Overall, from 1953 to 1967, 34th Squadron flew 838 missions, 148 Black Bat crew members - With two-thirds of the Squadron - went down with 15 aircraft. A few were captured after being shot down and later released in Hong Kong.

The squadron's last operational mission was flown in May 1969. This was the epic operation Heavy Tea. After the failure of the Black Cat Squadron to plant operating sensor pods near the Lop Nur Nuclear Weapons Test Base, the CIA developed a plan to deploy two battery-powered sensor pallets near the base. To deploy the pallets, a Black Bat crew was trained in the US to fly the C-130 Hercules. The crew of 12, led by Col Sun Pei Zhen, took off from Takhli Royal Thai Air Force Base in an unmarked US Air Force C-130E on 17 May. Flying for six and a half hours at low altitude in the dark, they arrived over the target and the sensor pallets were dropped by parachute near Anxi in Gansu province. After another six and a half hours of low altitude flight, they arrived back at Takhli. The sensors worked and uploaded data to a US intelligence satellite for six months, before their batteries wore out. The Chinese conducted two nuclear tests, on 22 September 1969 and 29 September 1969, during the operating life of the sensor pallets. Another mission to the area was planned as operation Golden Whip, but was called off in 1970.

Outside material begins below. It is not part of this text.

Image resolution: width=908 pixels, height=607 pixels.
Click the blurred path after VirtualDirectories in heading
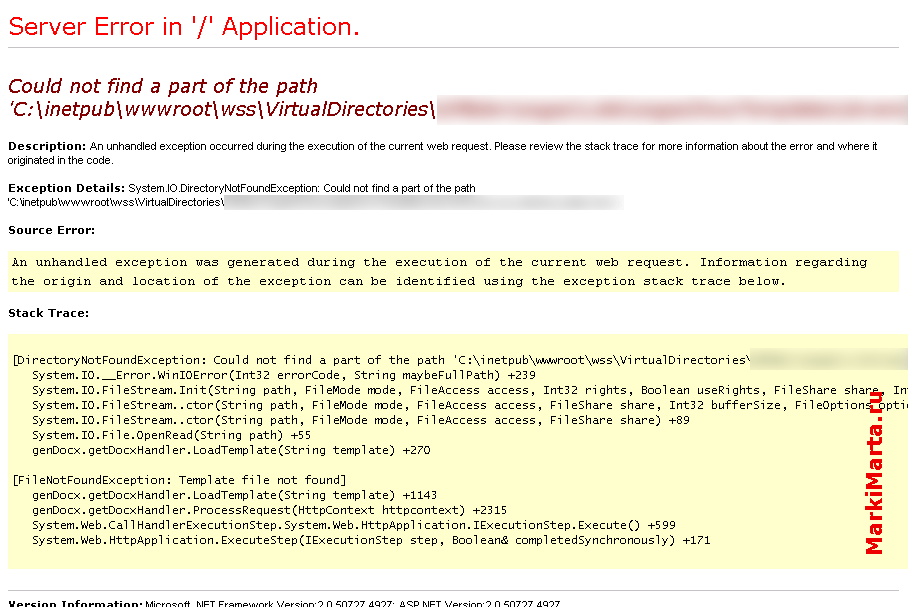click(x=672, y=109)
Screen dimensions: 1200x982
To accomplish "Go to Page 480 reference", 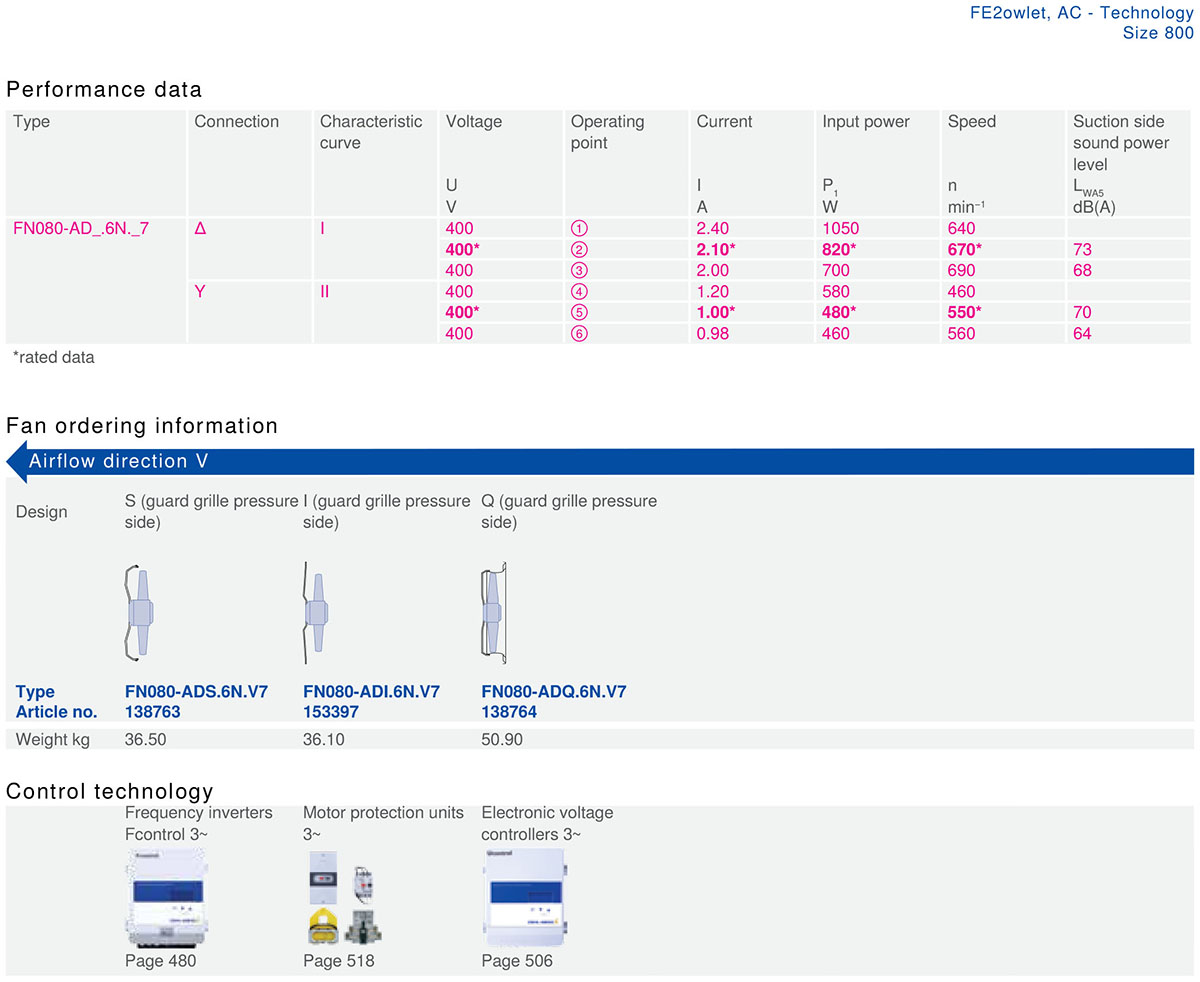I will (160, 961).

After the 34th Squadron stopped flying over and near mainland China, they moved to special operations over Vietnam, until 1972. 12 members of 34th SQ also involved in CIA's Project Main Street in 1971 to 1972, involving tapping North Vietnam's communication link.

As of 2013, The "Black Bat" squadron has been reactivated as the 134th Squadron under 6th T/EWW (439th CW) in Taiwan, and is operating the S-2Ts that used to be under the ROCN.

This is not to be confused with another top-secret squadron of the ROCAF—The Black Cat Squadron. This 35th Squadron flew U-2 high altitude reconnaissance plane provided by the CIA, losing five aircraft and three ROCAF pilots to PRC air defenses. Their flight provided valuable intelligence deep inside mainland China, specifically China's atomic bomb development. The Black Cat Squadron was disbanded in 1973, and 2 remaining U-2R were returned to US by 1974.

Director Ting Wen-chin (Dīng Wénjìng 丁雯靜) made a documentary about them entitled The Secret Hidden in the Sky of Taiwan (Táiwān tiānkōng de mìmi 臺灣天空的祕密).

== Accidents and incidents ==

- On 25 March 1960, an RB-69A/P2V-7U(7101/140442/54-4040) crashed into a hill near Kunsan Air Base, South Korea, during a low-level ferry flight from Hsinchu City, Taiwan to a staging area in Kunsan, South Korea. All 14 aircrew on board were killed.
- On 6 November 1961, an RB-69A/P2V-7U(7099/140440/54-4039) conducting a low-level penetration flight over mainland China was shot down by ground fire over Liaodong peninsula. All 14 aircrew on board were killed in action.
- On 8 January 1962, a RB-69A/P2V-7U(7097/140438/54-4038) crashed into the Korea Bay while conducting ELINT and leaflet dropping missions. All 14 aircrew on board were killed in action.
- On 19 June 1963, a RB-69A/P2V-7U(7105/141233/54-4041) was conducting ELINT mission over mainland China, and was shot down by a PLAAF MiG-17PF over Linchuan, Jiangxi, after being intercepted repeatedly by multiple MiG-17PFs and Tu-4Ps. All 14 aircrew on board were killed in action.
- On 11 June 1964, a RB-69A/P2V-7U (7047/135612/54-4037) was conducting ELINT mission over mainland China, and was shot down by a PLANAF MiG-15 over the Shandong peninsula, after being intercepted by MiG-15s and Il-28s. All 13 aircrew on board were killed in action.